Calibrate to Discriminate: Improve In-Context Learning with Label-Free Comparative Inference

TL;DR

A novel in-context comparative inference method is developed that can achieve more accurate and calibrated predictions compared to regular zero-shot and few-shot prompting and is developed to alleviate miscalibrations and improve classification performance.

Abstract

While in-context learning with large language models (LLMs) has shown impressive performance, we have discovered a unique miscalibration behavior where both correct and incorrect predictions are assigned the same level of confidence. We refer to this phenomenon as indiscriminate miscalibration. We found that traditional calibration metrics, such as Expected Calibrated Errors (ECEs), are unable to capture this behavior effectively. To address this issue, we propose new metrics to measure the severity of indiscriminate miscalibration. Additionally, we develop a novel in-context comparative inference method to alleviate miscalibrations and improve classification performance.
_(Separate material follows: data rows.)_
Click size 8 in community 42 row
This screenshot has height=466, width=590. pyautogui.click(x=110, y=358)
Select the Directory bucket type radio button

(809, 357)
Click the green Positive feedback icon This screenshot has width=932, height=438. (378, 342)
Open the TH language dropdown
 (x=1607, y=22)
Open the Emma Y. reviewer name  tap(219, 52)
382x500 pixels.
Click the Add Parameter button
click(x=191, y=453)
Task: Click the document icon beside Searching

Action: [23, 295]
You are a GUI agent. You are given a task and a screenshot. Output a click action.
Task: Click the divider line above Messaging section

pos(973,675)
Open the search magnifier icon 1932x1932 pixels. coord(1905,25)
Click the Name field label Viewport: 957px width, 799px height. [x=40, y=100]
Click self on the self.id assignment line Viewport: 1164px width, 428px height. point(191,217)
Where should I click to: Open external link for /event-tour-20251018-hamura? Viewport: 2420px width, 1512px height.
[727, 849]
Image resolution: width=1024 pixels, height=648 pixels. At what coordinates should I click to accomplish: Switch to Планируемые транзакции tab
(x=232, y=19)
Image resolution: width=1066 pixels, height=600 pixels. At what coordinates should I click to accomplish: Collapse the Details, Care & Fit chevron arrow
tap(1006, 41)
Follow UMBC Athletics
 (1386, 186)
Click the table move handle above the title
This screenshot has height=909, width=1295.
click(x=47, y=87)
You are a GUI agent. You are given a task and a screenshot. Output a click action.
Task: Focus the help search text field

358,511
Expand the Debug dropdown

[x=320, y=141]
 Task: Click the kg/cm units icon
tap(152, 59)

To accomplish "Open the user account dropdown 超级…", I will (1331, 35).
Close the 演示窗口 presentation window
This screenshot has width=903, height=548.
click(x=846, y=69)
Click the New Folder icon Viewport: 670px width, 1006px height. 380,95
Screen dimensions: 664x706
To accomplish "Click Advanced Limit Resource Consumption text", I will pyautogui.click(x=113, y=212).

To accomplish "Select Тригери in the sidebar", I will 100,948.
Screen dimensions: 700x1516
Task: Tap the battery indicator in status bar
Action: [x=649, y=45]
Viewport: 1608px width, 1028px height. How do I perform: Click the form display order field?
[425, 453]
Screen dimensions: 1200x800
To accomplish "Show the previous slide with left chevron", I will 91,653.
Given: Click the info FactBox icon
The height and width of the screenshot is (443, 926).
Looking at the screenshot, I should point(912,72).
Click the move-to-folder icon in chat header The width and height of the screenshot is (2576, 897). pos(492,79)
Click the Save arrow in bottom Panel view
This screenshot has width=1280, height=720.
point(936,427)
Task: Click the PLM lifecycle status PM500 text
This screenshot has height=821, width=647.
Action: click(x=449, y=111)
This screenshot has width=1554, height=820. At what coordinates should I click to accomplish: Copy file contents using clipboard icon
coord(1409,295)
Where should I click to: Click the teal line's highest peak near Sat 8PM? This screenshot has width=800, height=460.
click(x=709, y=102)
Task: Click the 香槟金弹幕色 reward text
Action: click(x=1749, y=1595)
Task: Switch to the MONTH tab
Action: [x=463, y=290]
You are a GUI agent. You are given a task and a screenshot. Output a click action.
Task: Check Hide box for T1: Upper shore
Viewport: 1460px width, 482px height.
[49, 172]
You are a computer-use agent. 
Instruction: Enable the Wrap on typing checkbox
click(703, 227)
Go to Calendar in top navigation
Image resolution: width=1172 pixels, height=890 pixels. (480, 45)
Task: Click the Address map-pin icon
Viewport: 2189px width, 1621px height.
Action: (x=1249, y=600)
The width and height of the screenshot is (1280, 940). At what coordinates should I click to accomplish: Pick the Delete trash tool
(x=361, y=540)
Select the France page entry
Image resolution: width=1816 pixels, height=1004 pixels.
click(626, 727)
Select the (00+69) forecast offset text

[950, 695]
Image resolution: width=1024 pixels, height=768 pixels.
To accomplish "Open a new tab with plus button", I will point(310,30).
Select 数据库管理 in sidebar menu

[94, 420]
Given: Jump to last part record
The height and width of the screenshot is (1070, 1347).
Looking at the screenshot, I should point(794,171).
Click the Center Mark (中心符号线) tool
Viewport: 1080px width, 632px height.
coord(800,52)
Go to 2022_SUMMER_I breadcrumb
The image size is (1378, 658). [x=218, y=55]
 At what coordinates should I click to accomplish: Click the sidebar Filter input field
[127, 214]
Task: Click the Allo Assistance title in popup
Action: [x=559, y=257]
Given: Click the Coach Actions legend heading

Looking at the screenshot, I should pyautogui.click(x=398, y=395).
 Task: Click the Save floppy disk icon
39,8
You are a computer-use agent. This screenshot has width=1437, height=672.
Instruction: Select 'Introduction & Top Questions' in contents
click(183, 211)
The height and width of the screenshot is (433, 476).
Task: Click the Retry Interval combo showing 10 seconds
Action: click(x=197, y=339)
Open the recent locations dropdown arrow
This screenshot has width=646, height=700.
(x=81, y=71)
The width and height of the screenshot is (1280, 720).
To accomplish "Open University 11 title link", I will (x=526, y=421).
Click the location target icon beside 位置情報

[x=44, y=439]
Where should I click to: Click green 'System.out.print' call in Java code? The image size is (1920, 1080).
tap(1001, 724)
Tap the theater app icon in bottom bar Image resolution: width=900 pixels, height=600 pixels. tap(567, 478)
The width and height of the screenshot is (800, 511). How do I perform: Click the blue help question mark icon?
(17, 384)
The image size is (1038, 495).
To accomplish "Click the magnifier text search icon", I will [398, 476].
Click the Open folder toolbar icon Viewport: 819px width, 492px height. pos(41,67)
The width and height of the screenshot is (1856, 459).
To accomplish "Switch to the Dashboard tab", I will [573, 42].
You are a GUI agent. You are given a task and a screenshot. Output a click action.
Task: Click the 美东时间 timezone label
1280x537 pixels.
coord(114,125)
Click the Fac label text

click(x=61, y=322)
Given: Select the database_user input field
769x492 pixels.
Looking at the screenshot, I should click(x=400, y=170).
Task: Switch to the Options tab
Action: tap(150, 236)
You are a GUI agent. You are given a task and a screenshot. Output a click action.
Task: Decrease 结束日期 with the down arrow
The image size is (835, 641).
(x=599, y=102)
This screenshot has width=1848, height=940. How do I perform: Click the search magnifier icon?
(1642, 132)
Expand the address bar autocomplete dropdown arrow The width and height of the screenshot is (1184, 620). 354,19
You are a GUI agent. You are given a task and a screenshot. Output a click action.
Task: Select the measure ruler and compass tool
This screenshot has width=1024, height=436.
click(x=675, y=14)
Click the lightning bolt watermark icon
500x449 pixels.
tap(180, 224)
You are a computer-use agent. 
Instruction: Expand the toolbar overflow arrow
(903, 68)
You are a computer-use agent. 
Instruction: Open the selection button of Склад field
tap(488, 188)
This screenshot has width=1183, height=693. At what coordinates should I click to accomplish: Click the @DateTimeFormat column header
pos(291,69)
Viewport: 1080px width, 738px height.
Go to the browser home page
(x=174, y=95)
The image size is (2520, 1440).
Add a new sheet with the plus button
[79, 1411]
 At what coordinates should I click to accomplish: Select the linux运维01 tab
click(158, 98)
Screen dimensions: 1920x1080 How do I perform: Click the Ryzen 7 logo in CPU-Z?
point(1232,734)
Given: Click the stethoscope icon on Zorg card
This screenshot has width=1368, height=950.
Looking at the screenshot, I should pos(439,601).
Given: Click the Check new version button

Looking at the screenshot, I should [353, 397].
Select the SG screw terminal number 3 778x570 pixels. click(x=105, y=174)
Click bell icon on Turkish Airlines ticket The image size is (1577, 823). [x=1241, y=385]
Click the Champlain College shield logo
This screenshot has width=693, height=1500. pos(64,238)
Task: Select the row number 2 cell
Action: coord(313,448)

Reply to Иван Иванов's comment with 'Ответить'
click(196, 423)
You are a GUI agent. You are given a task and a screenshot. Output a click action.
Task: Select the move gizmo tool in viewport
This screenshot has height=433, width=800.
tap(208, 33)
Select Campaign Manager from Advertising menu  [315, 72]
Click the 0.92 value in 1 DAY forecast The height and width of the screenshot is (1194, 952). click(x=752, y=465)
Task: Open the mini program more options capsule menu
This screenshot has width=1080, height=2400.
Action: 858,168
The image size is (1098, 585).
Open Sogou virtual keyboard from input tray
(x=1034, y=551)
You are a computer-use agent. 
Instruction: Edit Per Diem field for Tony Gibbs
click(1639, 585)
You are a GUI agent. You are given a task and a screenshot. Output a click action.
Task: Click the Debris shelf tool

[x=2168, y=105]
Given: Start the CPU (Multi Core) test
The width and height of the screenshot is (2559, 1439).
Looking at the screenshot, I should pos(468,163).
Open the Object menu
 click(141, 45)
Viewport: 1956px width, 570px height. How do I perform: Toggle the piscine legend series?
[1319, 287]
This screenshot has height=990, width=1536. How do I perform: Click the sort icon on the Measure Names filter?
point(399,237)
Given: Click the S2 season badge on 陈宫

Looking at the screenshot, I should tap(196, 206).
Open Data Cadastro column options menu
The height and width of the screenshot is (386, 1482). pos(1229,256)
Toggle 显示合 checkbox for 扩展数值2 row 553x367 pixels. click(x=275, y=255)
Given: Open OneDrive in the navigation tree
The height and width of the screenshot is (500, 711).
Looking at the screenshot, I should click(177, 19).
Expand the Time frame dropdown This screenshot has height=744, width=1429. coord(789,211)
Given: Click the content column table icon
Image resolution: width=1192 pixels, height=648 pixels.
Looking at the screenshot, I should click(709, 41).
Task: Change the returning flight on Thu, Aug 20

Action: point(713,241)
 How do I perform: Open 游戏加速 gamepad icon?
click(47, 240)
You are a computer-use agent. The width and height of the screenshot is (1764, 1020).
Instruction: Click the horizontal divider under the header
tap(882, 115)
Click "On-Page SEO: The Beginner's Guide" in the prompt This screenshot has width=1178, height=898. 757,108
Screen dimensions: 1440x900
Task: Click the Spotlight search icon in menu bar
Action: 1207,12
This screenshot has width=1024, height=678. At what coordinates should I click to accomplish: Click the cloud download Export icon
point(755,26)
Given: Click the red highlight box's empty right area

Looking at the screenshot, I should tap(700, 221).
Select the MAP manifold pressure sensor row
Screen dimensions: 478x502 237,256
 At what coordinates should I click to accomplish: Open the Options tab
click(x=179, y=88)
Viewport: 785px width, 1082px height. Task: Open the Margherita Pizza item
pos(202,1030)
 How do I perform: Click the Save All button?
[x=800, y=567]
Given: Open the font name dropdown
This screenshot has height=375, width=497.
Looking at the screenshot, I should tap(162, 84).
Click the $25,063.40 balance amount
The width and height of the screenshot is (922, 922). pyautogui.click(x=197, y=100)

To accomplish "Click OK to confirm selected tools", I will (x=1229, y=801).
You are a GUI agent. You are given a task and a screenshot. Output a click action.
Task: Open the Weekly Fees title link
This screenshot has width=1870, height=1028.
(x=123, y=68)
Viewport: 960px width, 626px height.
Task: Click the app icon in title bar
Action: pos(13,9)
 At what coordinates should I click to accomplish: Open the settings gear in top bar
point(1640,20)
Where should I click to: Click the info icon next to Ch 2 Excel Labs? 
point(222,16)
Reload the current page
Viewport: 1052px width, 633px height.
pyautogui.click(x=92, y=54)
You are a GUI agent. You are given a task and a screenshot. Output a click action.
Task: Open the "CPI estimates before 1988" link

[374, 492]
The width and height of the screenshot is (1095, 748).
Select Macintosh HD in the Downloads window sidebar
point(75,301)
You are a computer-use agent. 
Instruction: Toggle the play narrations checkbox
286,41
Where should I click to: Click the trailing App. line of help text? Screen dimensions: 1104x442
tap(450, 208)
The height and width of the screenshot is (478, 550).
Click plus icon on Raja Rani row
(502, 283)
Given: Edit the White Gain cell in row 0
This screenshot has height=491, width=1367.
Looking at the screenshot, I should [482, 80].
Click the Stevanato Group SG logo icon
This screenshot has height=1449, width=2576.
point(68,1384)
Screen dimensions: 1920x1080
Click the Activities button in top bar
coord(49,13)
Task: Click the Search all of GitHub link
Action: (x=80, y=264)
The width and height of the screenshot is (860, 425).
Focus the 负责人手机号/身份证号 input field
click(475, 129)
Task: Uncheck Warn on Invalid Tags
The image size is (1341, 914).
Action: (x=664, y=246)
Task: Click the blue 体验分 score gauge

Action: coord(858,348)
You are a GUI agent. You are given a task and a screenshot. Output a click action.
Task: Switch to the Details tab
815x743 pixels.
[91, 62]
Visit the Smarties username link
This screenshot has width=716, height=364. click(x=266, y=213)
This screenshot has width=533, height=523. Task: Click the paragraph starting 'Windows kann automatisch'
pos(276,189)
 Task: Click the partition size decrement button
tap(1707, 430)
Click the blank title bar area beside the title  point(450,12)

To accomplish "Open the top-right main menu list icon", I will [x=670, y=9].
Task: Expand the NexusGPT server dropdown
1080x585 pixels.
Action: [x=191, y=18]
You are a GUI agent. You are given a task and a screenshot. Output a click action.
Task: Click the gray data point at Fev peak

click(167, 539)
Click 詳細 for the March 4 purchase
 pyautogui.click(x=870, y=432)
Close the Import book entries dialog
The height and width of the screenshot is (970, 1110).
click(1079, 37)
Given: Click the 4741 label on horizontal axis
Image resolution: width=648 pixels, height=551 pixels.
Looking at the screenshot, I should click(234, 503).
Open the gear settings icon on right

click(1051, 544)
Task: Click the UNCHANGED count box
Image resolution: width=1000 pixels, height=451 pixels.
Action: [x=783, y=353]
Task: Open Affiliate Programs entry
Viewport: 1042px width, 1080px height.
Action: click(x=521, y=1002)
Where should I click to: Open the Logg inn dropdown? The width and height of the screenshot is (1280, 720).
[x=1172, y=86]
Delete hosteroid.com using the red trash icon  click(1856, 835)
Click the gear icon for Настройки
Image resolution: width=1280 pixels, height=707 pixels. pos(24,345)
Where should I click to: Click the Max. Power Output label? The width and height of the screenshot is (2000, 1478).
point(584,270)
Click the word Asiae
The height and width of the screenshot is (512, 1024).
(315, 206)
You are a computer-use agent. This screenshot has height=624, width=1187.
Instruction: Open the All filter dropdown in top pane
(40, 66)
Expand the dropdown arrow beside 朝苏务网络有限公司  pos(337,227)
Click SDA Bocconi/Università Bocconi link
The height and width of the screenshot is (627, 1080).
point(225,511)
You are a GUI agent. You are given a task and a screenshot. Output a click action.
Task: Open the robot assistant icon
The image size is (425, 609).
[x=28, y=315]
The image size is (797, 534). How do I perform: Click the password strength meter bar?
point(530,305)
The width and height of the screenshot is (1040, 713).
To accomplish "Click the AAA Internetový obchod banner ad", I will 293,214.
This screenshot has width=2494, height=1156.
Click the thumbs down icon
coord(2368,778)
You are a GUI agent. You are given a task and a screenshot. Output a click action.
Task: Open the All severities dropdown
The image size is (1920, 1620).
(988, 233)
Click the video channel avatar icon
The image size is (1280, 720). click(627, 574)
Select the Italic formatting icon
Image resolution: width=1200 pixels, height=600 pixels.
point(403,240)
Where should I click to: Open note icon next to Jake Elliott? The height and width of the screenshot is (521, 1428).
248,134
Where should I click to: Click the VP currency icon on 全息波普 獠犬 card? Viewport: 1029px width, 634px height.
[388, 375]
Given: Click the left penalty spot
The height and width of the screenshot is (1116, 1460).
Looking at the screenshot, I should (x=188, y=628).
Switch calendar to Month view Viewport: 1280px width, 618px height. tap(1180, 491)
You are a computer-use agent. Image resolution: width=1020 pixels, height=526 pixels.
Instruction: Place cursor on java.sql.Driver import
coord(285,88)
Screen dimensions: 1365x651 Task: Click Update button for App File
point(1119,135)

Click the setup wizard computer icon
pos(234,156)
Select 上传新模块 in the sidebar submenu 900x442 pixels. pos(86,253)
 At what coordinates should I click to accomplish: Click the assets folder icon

Through extensive experiments on five datasets, we demonstrate that our proposed method can achieve more accurate and calibrated predictions compared to regular zero-shot and few-shot prompting.

Figures (11)

• Figure 1: Simulated reliability diagrams show different miscalibration behaviors but having the same ECE and accuracy. (a) an indiscriminate miscalibration behavior which is also observed in zero-shot and few-shot prompting in our experiments; (b) a regular miscalibration behavior closer to the original calibration paper guo2017calibration.
• Figure 2: Reliability diagrams averaged across 5 datasets. The confidence matches the accuracy (y-axis) for a perfectly calibrated model. Hence, the red gaps indicate the severity of miscalibrations for each confidence bin. The first and second rows show the indiscriminate miscalibration behavior of large language models under in-context learning (0-shot and 10-shot) setting where accuracy are similar regardless whether confidences are high or low. In certain cases, lower confidences can give even higher accuracy. Under comparative inference setting (e.g.third row), such issue is alleviated and significantly improved with aggregated comparative inference (e.g.last row).
• Figure 3: Quantifying indiscriminate calibration using Indiscriminate Ratio (MacroCE) and Discriminate KL (DKL) divergence. The metrics aim to capture the difference between the probability distributions of correct and incorrect predictions. Numbers are averaged across 5 dataset. Bar or Shaded area describes the standard deviations across datasets.A smaller MacroCE (or a larger DKL) indicates a more discriminate calibrated model. Comparative inference helps alleviate indiscriminate miscalibration and the aggregation method can further improve it.
• Figure 4: Inference performances vary significantly at different positions in the comparative inference setting, examples from the TREC task li-roth-2002-learninghovy-etal-2001-toward. In the zero-shot setting, the performance decays at the second and third positions.
• Figure 5: Performance (ECE and F1 scores) improve as we aggregate more comparative inference results. Results are averaged across 5 dataset. Notably, the ECE decrease (the lower the better) drastically with aggregations under our assumption eq.\ref{['aggregation eq']}.